AP Publishes Hit Piece on Gun Trade Show
The gun industry can’t do anything right … at least, that’s what the average citizen would think if they paid attention to the media. On Jan. 15, the Associated Press even attacked a gun industry trade show.
That same day, the annual Shooting Hunting and Outdoor Trade Show opened in Las Vegas. Only a limited number of media credentials were allowed in the show – if you consider 2,000 credentials to be “limited.” According to the National Shooting Sports Foundation, the show expects one in 30 attendees to be press. Yet the AP complained the “show was closed to the public and was covered by a limited number of reporters and photographers.”
Keep in mind trade shows, no matter what the trade, aren’t normally open to public and the press. But AP had an ax to grind against guns, focusing on anti-gun voices and complaints that somehow the private trade show had something to hide.
“The start of the annual Shooting Hunting and Outdoor Trade Show at the sprawling Sands Expo Convention Center comes amid a national debate on gun control,” the AP story began.
The AP did report on the opening words of National Shooting Sports Foundation chief Steve Sanetti, but failed to actually interview them or any other pro-gun group for comment. They did, however, manage to interview two pro-gun control advocacy groups: the Violence Policy Center, which was founded by people from the better known Brady Campaign, and the Coalition to Stop Gun Violence.

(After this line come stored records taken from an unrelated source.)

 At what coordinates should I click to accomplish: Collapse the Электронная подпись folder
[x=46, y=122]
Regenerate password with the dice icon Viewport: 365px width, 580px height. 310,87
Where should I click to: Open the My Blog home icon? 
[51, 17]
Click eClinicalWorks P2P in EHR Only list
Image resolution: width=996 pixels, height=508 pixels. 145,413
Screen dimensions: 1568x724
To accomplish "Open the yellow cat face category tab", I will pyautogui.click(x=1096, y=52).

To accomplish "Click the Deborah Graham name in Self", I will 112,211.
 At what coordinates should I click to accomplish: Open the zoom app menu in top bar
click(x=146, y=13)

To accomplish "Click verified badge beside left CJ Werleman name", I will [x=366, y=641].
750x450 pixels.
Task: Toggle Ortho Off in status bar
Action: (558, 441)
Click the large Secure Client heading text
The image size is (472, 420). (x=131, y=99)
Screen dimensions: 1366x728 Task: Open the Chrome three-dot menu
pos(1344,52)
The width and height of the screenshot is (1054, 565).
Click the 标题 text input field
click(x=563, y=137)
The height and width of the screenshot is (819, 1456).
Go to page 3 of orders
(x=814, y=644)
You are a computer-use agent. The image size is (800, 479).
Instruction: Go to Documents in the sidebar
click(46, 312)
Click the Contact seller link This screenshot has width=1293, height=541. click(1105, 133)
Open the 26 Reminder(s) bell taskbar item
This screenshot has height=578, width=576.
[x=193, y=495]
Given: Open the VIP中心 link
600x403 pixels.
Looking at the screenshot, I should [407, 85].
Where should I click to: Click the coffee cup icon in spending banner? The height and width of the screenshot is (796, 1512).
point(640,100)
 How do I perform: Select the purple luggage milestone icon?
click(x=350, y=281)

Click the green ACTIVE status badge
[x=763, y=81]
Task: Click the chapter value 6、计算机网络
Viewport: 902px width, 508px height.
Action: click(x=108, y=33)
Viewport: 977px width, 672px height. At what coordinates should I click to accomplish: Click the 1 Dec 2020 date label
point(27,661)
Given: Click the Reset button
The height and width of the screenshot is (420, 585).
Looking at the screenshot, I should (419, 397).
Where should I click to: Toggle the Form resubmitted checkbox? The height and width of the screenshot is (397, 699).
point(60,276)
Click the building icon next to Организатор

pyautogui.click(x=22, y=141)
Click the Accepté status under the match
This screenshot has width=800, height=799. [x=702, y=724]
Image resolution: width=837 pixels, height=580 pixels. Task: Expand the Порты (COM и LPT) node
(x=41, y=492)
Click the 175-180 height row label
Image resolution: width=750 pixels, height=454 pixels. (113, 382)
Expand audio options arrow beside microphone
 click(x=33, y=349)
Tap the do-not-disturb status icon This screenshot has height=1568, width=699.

Not surprisingly, both gun control groups jumped at the opportunity to demonize the NSSF and NRA. “In truth, the lobbying of the NSSF and their partners at the NRA is the sole reason we now live in an America where homicidal maniacs are allowed to stockpile firearms, often legally,” Ladd Everitt of the Stop Gun Violence Coalition stated.
The Violence Policy Center claimed that by “shutting out the news media” the NSSF was “putting a happy face on the weapons of war it helps market.”
No word yet as to whether the AP will attack the next journalist conference that doesn’t allow outside media or the general public in.